* _SOBRE LA TAREA_: Del texto sobre la vacuna contra el coronavirus, copia el tramo que va desde "Profesor de Investigación" hasta "casos de COVID-19.". Sustituye "pandemia" por "crisis sanitaria".

=== TEXTO DEL DOCUMENTO ===

Una vacuna preventiva y no reactiva

1 junio, 2020

Fernando Valladares

Profesor de Investigación del CSIC y profesor asociado de la Universidad Rey Juan Carlos

Cercados por una pandemia de récord hemos puesto, todos, nuestra mirada anhelante en una vacuna contra el coronavirus. Una vacuna también de récord que ha sacado lo mejor de científicos y biomédicos de todo el mundo que trabajan contrarreloj en varias formas alternativas de hacer que nuestro cuerpo bloquee la acción o la replicación del virus. Una vacuna que tardará posiblemente apenas un año cuando lo normal hubiera sido que se tuviera en quince o veinte. Y aun así esta vacuna llegará tarde, muy tarde. Ya ha muerto más de un tercio de millón de personas en todo el mundo y hay más de cinco millones de infecciones confirmadas por PCR. Las cifras crecen con rapidez en América, el continente con más casos de COVID-19.

=== DATOS PROPORCIONADOS ===

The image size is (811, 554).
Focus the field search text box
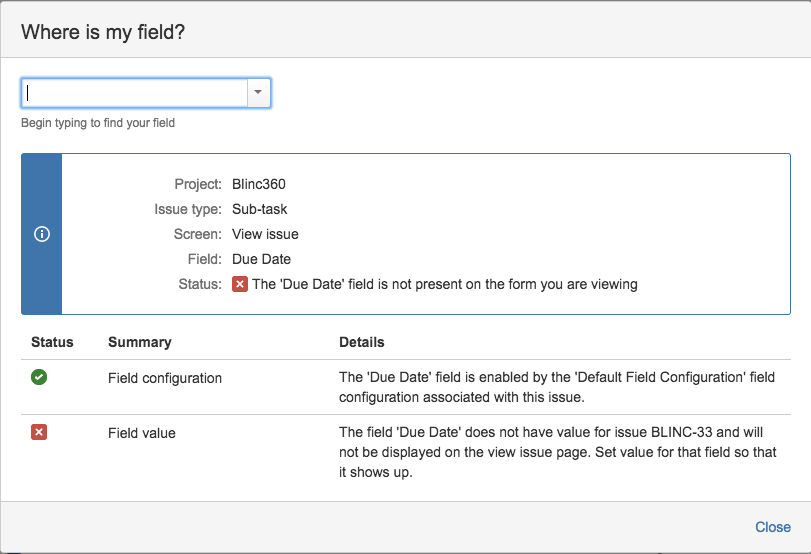(x=135, y=93)
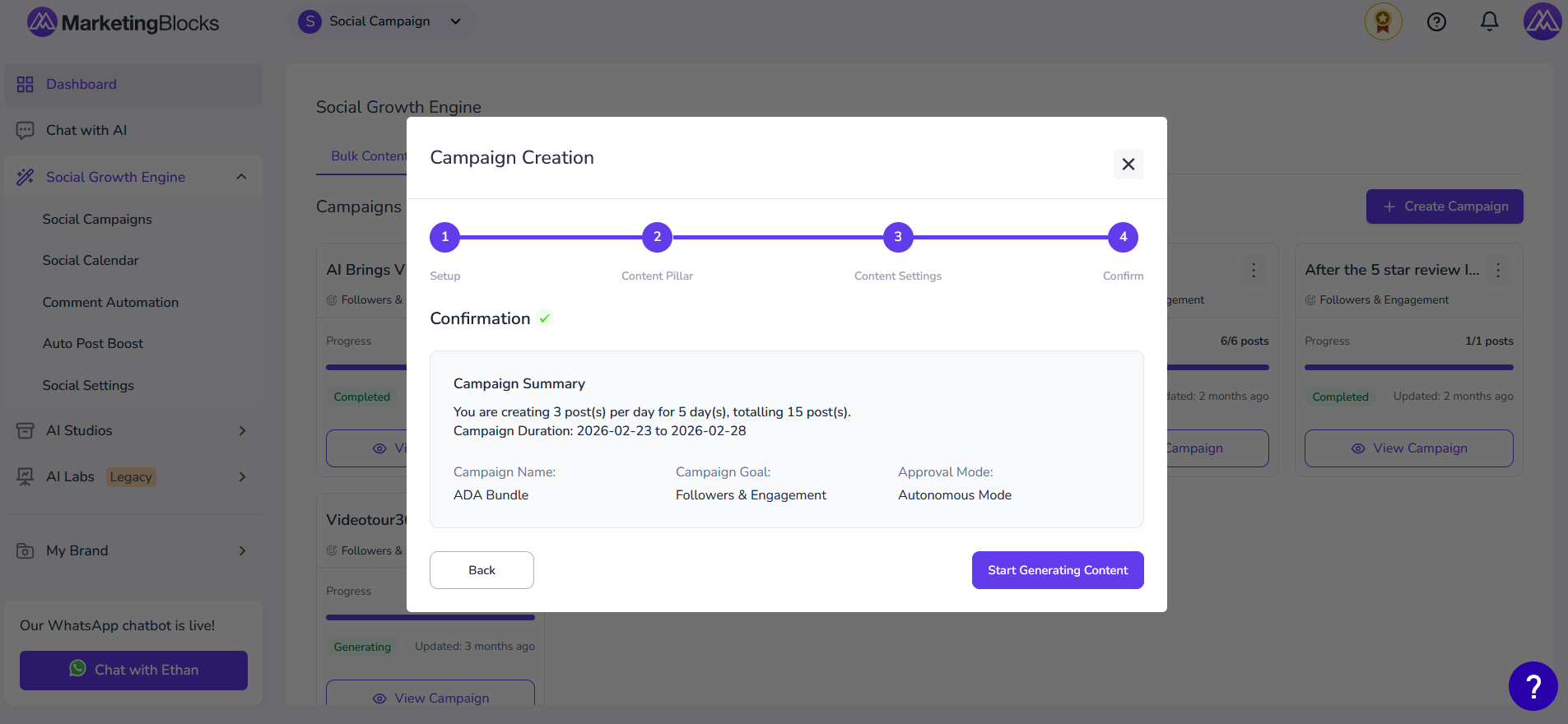Click the notification bell icon
This screenshot has height=724, width=1568.
[1489, 21]

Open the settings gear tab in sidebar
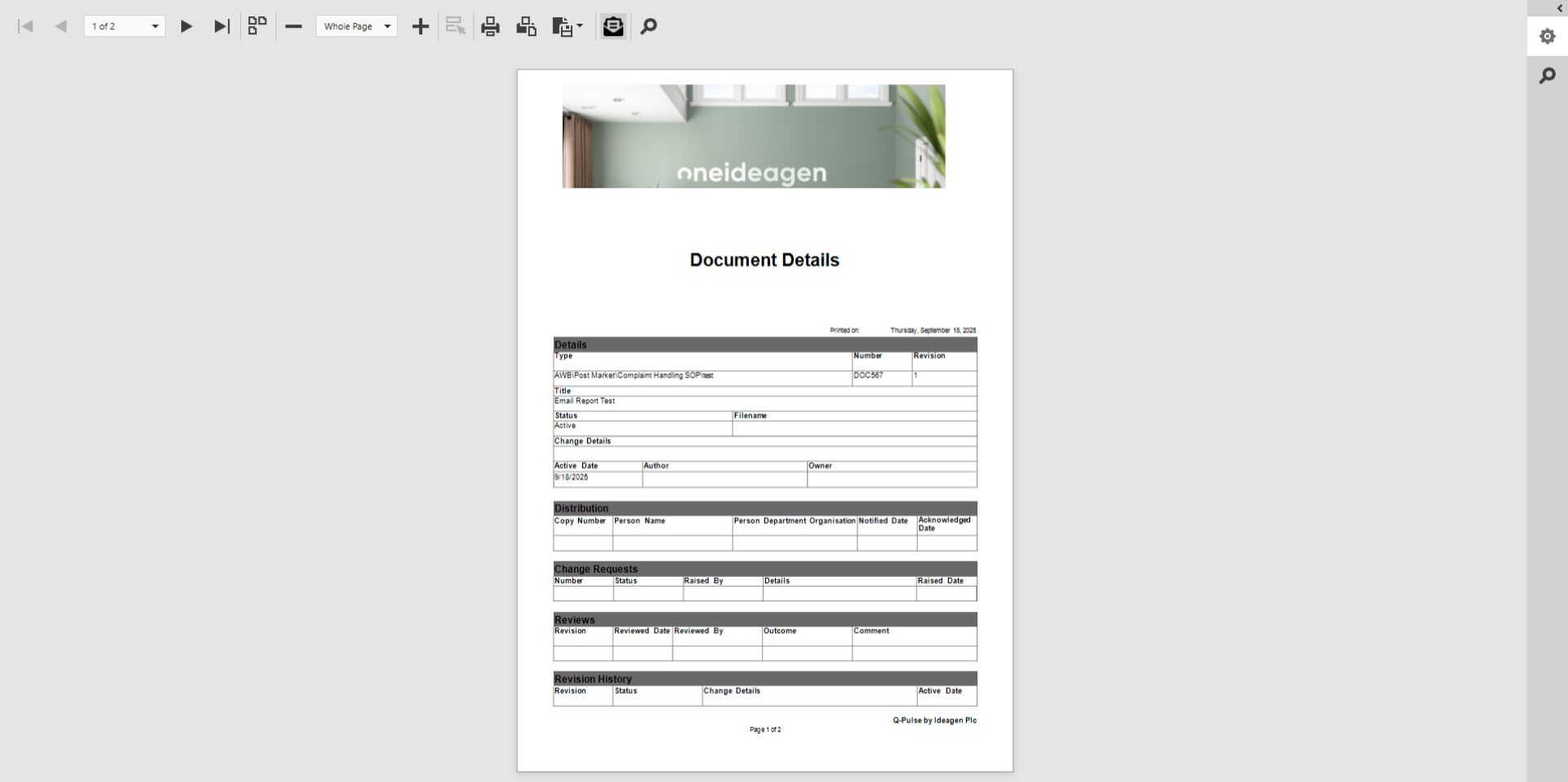[x=1547, y=36]
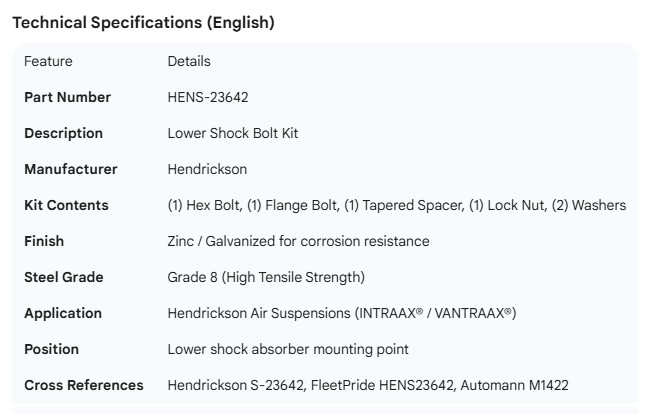
Task: Select the Kit Contents row label
Action: (x=66, y=205)
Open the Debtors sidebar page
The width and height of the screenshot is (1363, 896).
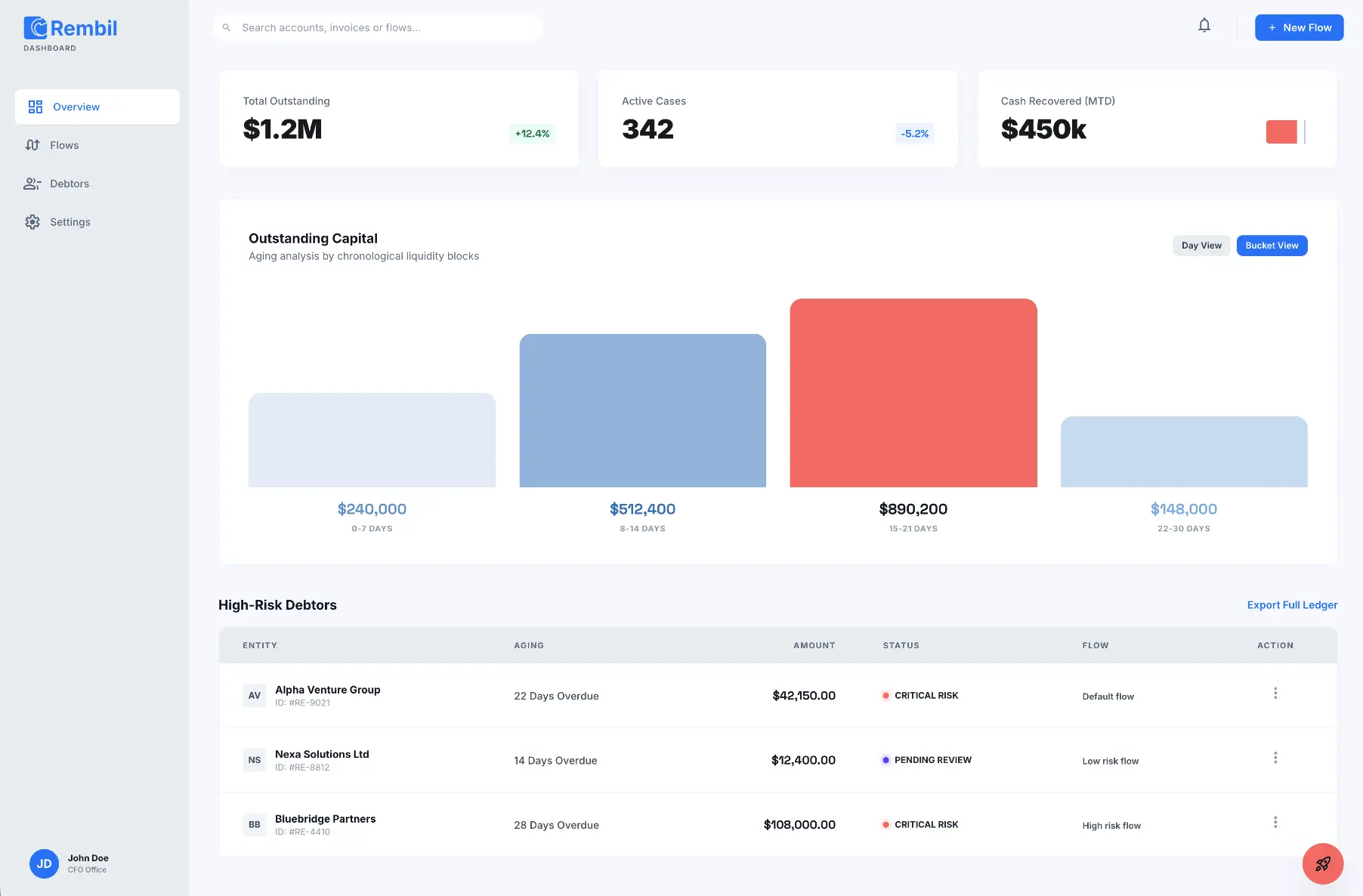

===

* _RESPUESTA_:
Profesor de Investigación del CSIC y profesor asociado de la Universidad Rey Juan Carlos

Cercados por una crisis sanitaria de récord hemos puesto, todos, nuestra mirada anhelante en una vacuna contra el coronavirus. Una vacuna también de récord que ha sacado lo mejor de científicos y biomédicos de todo el mundo que trabajan contrarreloj en varias formas alternativas de hacer que nuestro cuerpo bloquee la acción o la replicación del virus. Una vacuna que tardará posiblemente apenas un año cuando lo normal hubiera sido que se tuviera en quince o veinte. Y aun así esta vacuna llegará tarde, muy tarde. Ya ha muerto más de un tercio de millón de personas en todo el mundo y hay más de cinco millones de infecciones confirmadas por PCR. Las cifras crecen con rapidez en América, el continente con más casos de COVID-19.